Cryptography & Cryptanalysis

Reading as a guest

You'll lose your reading position and notes if you leave without an account.

Cryptography is the science of hiding information; cryptanalysis is the science of breaking that hiding. Both matter for digital forensics — you need to understand which algorithm protected the evidence you are trying to access, and whether it can be broken at all. This chapter covers all the cryptographic algorithms named in the FACT Elective III syllabus.

14.1Symmetric vs Asymmetric Encryption

The fundamental choice in any cryptographic system is how many keys are involved and how they are shared. Everything else follows from that choice.

Symmetric encryption. A single key encrypts the plaintext and the identical key decrypts the ciphertext. This makes it fast and computationally cheap — ideal for bulk data. The problem is key distribution: how do two parties securely agree on and share a secret key before they can communicate? If the channel is already insecure, sending the key over it defeats the purpose.

Asymmetric (public-key) encryption. Two mathematically linked keys are generated together — a public key and a private key. The public key can be shared with anyone. A message encrypted with the public key can only be decrypted with the corresponding private key, which the owner keeps secret. This solves the key distribution problem: anyone can write a secret message to you using your public key, but only you can read it. The tradeoff is speed — asymmetric operations are typically 100–1000× slower than symmetric ones.

Hybrid encryption. Real-world systems — TLS (HTTPS), PGP email encryption, WhatsApp's Signal Protocol — combine both. Asymmetric encryption is used in a short handshake to securely exchange a fresh symmetric session key. The fast symmetric key then protects all the actual data. This gives you the security of asymmetric key exchange with the speed of symmetric bulk encryption.

Key length and security equivalence:

A 128-bit symmetric key offers roughly the same brute-force resistance as a 3072-bit RSA key. Quantum computers threaten asymmetric cryptography (Shor's algorithm can factor large numbers exponentially faster) far more than symmetric algorithms (Grover's algorithm only halves the effective key length — a 256-bit AES key remains secure). This is why post-quantum cryptography focuses on replacing RSA/ECC rather than AES.

Digital signatures. Asymmetric keys work in reverse for signatures. The sender computes a hash of the message and encrypts that hash with their own private key. Anyone holding the sender's public key can decrypt the hash and verify it matches the message — proving both:

Authenticity — only the private key holder could have produced this signature.
Integrity — if the message was altered after signing, the hash would no longer match.

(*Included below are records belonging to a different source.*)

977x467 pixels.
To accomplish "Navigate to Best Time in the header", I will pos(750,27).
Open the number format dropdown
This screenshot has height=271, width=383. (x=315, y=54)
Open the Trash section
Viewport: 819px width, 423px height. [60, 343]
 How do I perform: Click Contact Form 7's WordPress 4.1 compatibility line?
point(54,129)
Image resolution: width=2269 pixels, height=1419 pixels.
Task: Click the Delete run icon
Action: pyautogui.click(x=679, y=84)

Fig 14.1 — Symmetric vs asymmetric encryption and digital signatures — three panels showing how keys are used in each paradigm.

14.2Classical Ciphers

Classical ciphers predate computers by centuries. They appear in the FACT syllabus because understanding them builds the vocabulary for modern cryptanalysis, and some still appear in CTF challenges and legacy forensic contexts (the Windows Registry UserAssist key, for example, uses ROT-13).

Substitution ciphers. Each letter in the plaintext is replaced by a different letter (or symbol) according to a fixed rule or alphabet.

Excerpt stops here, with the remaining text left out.